文献类型：期刊文献

英文题名：Alpha-l-Locked Nucleic Acid-Modified Antisense Oligonucleotides Induce Efficient Splice Modulation In Vitro

作者：Raguraman, Prithi[1,2];Wang, Tao[1,2];Ma, Lixia[3];Jorgensen, Per Trolle[4];Wengel, Jesper[4];Veedu, Rakesh N.[1,2,4]

第一作者：Raguraman, Prithi

通讯作者：Veedu, RN[1];Veedu, RN[2];Veedu, RN[3]

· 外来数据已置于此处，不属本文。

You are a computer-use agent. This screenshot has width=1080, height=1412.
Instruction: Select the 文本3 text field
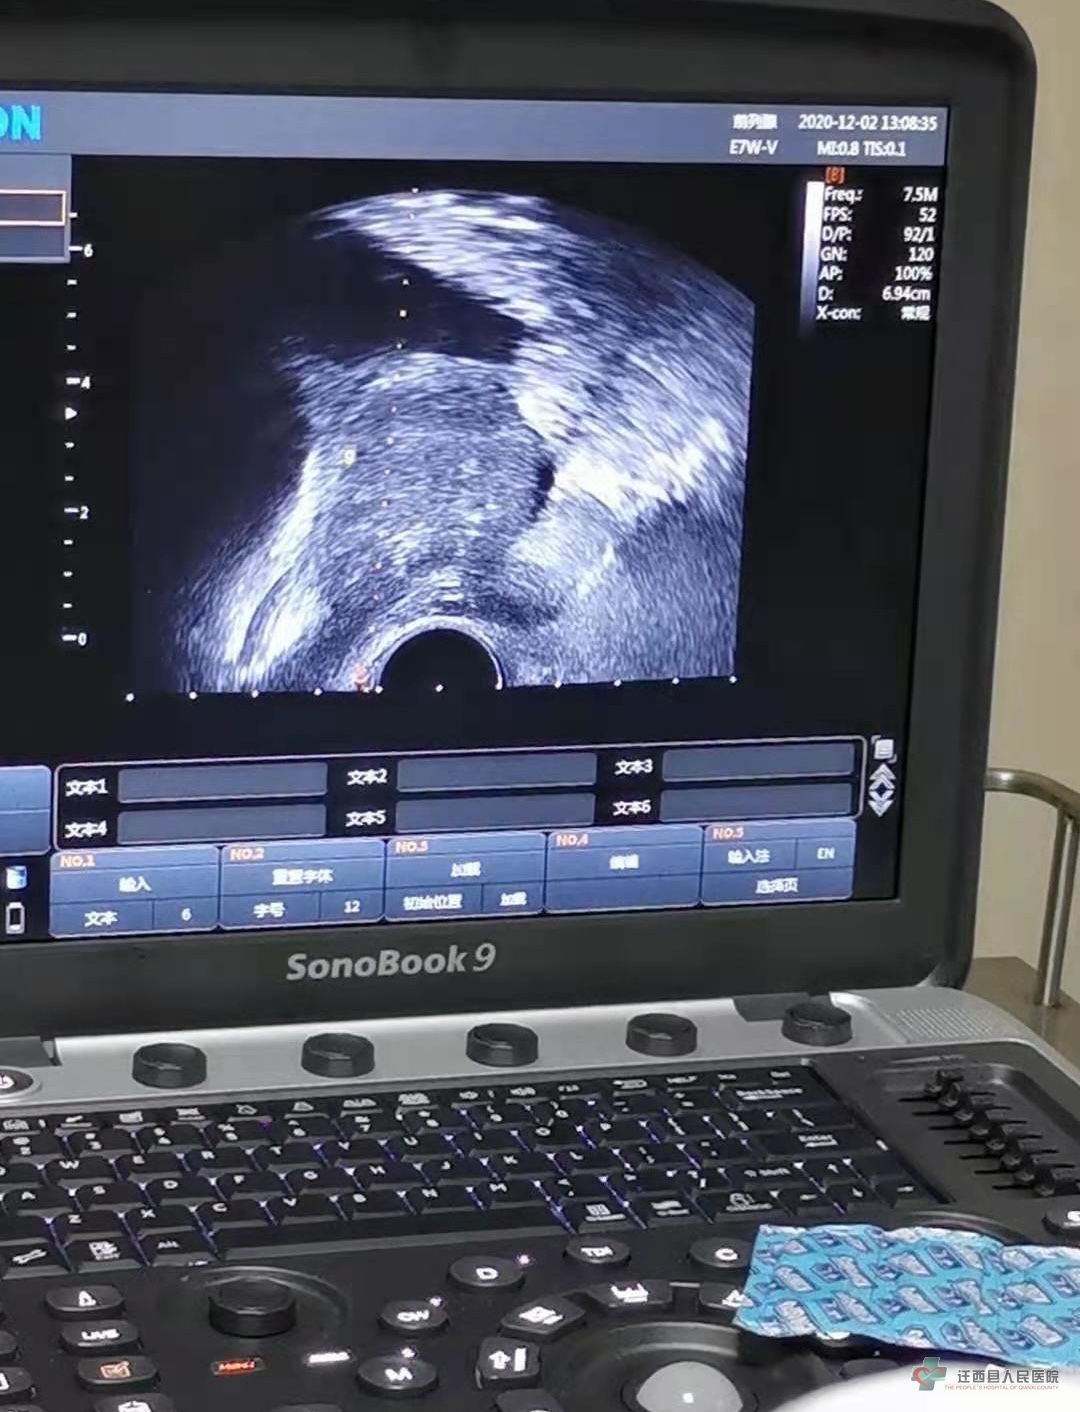758,764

机构：[1]Murdoch Univ, Ctr Mol Med & Innovat Therapeut, Perth, WA 6150, Australia;[2]Perron Inst Neurol & Translat Sci, Perth, WA 6005, Australia;[3]Henan Univ Econ & Law, Sch Stat, Zhengzhou 450001, Peoples R China;[4]Univ Southern Denmark, Nucle Acid Ctr, Dept Phys & Chem & Pharm, DK-5230 Odense M, Denmark

第一机构：Murdoch Univ, Ctr Mol Med & Innovat Therapeut, Perth, WA 6150, Australia

通讯机构：[1]corresponding author), Murdoch Univ, Ctr Mol Med & Innovat Therapeut, Perth, WA 6150, Australia;[2]corresponding author), Perron Inst Neurol & Translat Sci, Perth, WA 6005, Australia;[3]corresponding author), Univ Southern Denmark, Nucle Acid Ctr, Dept Phys & Chem & Pharm, DK-5230 Odense M, Denmark.

年份：2020

卷号：21

期号：7

外文期刊名：INTERNATIONAL JOURNAL OF MOLECULAR SCIENCES

收录：;Scopus(收录号：2-s2.0-85083042064);WOS:【SCI-EXPANDED(收录号:WOS:000535574200176)】；

基金：P. R thanks the MIPS funding scheme of Murdoch University. R.N.V. acknowledges the funding provided by McCusker Charitable Foundation and the Perron Institute for Neurological and Translational Science. J.W. acknowledges the support from the European Union's Horizon 2020 research and innovation program under grant agreement No 810685.

语种：英文

外文关键词：alpha-l-LNA; locked nucleic acids; antisense oligonucleotides; DMD

摘要：Alpha-l-Locked nucleic acid (alpha-l-LNA) is a stereoisomeric analogue of locked nucleic acid (LNA), which possesses excellent biophysical properties and also exhibits high target binding affinity to complementary oligonucleotide sequences and resistance to nuclease degradations. Therefore, alpha-l-LNA nucleotides could be utilised to develop stable antisense oligonucleotides (AO), which can be truncated without compromising the integrity and efficacy of the AO. In this study, we explored the potential of alpha-l-LNA nucleotides-modified antisense oligonucleotides to modulate splicing by inducing Dmd exon-23 skipping in mdx mouse myoblasts in vitro. For this purpose, we have synthesised and systematically evaluated the efficacy of alpha-l-LNA-modified 2 '-O-methyl phosphorothioate (2 '-OMePS) AOs of three different sizes including 20mer, 18mer and 16mer AOs in parallel to fully-modified 2 '-OMePS control AOs. Our results demonstrated that the 18mer and 16mer truncated AO variants showed slightly better exon-skipping efficacy when compared with the fully-23 modified 2 '-OMePS control AOs, in addition to showing low cytotoxicity. As there was no previous report on using alpha-l-LNA-modified AOs in splice modulation, we firmly believe that this initial study could be beneficial to further explore and expand the scope of alpha-l-LNA-modified AO therapeutic molecules.